Chief of Staff of the People's Liberation Army Rocket Force
- In office December 2017 – April 2020
- Preceded by: Li Chuanguang
- Succeeded by: Li Yuchao

Personal details
- Born: September 1963 (age 62) Gong'an County, Hubei, China
- Party: Chinese Communist Party

Military service
- Allegiance: People's Republic of China
- Branch/service: People's Liberation Army Rocket Force
- Years of service: ?–present
- Rank: Lieutenant general

Chinese name
- Simplified Chinese: 李军
- Traditional Chinese: 李軍

Standard Mandarin
- Hanyu Pinyin: Lǐ Jūn

= Li Jun (general, born 1963) =

Li Jun (刘军; born September 1963) is a lieutenant general in the People's Liberation Army of China who served as chief of staff of the People's Liberation Army Rocket Force from 2017 to 2020. He was a delegate to the 13th National People's Congress.

== Biography ==
Li was born in Gong'an County, Hubei, in September 1963.
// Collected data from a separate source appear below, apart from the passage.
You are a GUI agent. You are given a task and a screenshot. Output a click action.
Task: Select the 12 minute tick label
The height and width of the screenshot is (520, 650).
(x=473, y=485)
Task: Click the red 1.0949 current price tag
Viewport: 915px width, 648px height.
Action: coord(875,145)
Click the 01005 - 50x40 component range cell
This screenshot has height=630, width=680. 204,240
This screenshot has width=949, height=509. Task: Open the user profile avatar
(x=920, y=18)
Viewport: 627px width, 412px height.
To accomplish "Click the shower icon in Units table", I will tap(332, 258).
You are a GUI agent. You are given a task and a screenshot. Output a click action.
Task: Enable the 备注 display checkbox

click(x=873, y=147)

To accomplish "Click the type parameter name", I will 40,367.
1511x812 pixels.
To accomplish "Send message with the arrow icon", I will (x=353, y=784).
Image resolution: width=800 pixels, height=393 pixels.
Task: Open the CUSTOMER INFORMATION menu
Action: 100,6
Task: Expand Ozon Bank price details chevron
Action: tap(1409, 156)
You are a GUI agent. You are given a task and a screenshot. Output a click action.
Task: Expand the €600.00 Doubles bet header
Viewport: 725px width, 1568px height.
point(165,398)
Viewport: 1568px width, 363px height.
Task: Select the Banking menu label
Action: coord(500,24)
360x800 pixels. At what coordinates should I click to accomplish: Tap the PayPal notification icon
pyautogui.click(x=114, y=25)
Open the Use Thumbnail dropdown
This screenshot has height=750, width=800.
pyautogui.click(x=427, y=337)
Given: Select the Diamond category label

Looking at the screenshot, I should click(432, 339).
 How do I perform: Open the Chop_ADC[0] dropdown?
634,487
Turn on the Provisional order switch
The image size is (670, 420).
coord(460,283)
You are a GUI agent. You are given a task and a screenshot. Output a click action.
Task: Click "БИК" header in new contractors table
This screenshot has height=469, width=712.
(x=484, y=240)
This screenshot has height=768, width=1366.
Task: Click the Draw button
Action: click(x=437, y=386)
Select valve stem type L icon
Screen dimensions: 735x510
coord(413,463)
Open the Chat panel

Li served in the Second Artillery Corps (now People's Liberation Army Rocket Force) for a long time. He was promoted to commander of the 64th Rocket Base of the People's Liberation Army in December 2015. In December 2017, he was promoted again to chief of staff of the People's Liberation Army Rocket Force. In April 2020, he was commissioned as deputy commander, but having held the position for only eight months.

In December 2020, Li was chosen as deputy chief of staff of the Joint Staff Department of the Central Military Commission, and held that office until October 2020, when he was transferred to the Central Military Commission Joint Operations Command Center.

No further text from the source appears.